Zdrowy rozum podpowiada, że heretyk nie może być katolikiem. Zdrowy rozsądek wskazuje, że ten, kto przez herezję nie jest nawet katolikiem, nie może być papieżem. Zdrowy rozsądek mówi, że ten, kto zamierza głosić nową religię, która zasadniczo przekształca katolicką Wiarę, nie może posiadać władzy Chrystusa do nauczania, rządzenia i uświęcania Kościoła. Zdrowy rozsądek uczy, że wilk w owczej skórze, albo co gorsza, w przebraniu pasterza, nie jest członkiem owczarni i nie jest prawdziwym pasterzem. Przejawem zdrowego rozsądku jest stwierdzenie, że destrukcja dokonana w Kościele od czasu Vaticanum II jest dziełem wrogów, a nie prawdziwych katolickich papieży.

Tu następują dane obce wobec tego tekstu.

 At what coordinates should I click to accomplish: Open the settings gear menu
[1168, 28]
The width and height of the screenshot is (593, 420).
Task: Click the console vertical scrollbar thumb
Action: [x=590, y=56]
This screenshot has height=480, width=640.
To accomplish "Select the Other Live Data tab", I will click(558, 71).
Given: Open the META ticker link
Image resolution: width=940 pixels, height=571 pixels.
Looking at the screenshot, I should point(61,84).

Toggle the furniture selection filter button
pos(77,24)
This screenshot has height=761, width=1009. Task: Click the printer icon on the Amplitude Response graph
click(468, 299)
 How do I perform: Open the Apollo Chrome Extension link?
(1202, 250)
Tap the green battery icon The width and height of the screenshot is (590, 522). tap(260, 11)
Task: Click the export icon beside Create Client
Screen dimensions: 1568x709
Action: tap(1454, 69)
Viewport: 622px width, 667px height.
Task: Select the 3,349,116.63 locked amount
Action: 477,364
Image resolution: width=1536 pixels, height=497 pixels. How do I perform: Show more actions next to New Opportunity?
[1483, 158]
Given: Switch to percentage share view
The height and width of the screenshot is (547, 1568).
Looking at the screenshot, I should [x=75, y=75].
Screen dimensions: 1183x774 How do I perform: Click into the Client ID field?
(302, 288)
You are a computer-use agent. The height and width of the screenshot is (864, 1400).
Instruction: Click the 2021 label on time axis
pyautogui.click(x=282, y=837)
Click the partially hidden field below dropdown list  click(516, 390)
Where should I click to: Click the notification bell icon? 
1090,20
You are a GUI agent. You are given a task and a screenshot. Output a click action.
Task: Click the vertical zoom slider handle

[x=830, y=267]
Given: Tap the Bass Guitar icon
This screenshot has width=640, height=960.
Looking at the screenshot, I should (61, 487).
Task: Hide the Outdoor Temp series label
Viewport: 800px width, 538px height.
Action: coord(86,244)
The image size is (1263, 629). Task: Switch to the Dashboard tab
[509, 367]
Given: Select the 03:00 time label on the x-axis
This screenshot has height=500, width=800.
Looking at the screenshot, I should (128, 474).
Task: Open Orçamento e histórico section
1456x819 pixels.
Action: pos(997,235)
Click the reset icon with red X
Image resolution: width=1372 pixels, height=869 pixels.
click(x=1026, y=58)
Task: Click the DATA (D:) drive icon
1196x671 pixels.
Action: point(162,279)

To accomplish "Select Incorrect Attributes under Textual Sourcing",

Stanowisko R&R (uznawać i sprzeciwiać się) jest sprzeczne ze zdrowym rozsądkiem

Bezsensowne jest mówienie, że ktoś jest papieżem, przy czym można go ignorować i postępować, jak gdyby nie istniał. Nie ma sensu twierdzić, że jesteśmy podporządkowani rzymskiemu papieżowi, a jednocześnie prowadzimy równoległy apostolat przeciwny jego apostolatowi. Bez sensu jest utrzymywać, że Kościół rzymskokatolicki jest nieomylny, wolny od błędu i niezniszczalny (indefectibilis), ale jednocześnie odrzucać wszystko, co wywodzi się z Vaticanum II, ponieważ jest fałszem oraz odstępstwem od prawdziwej wiary. Nie ma sensu mówienie, że papież jest nieomylny z wyjątkiem, gdy jest w błędzie, albo że Kościół jest niezawodny (indefectibilis) z wyjątkiem, kiedy dopuszcza się odstępstwa.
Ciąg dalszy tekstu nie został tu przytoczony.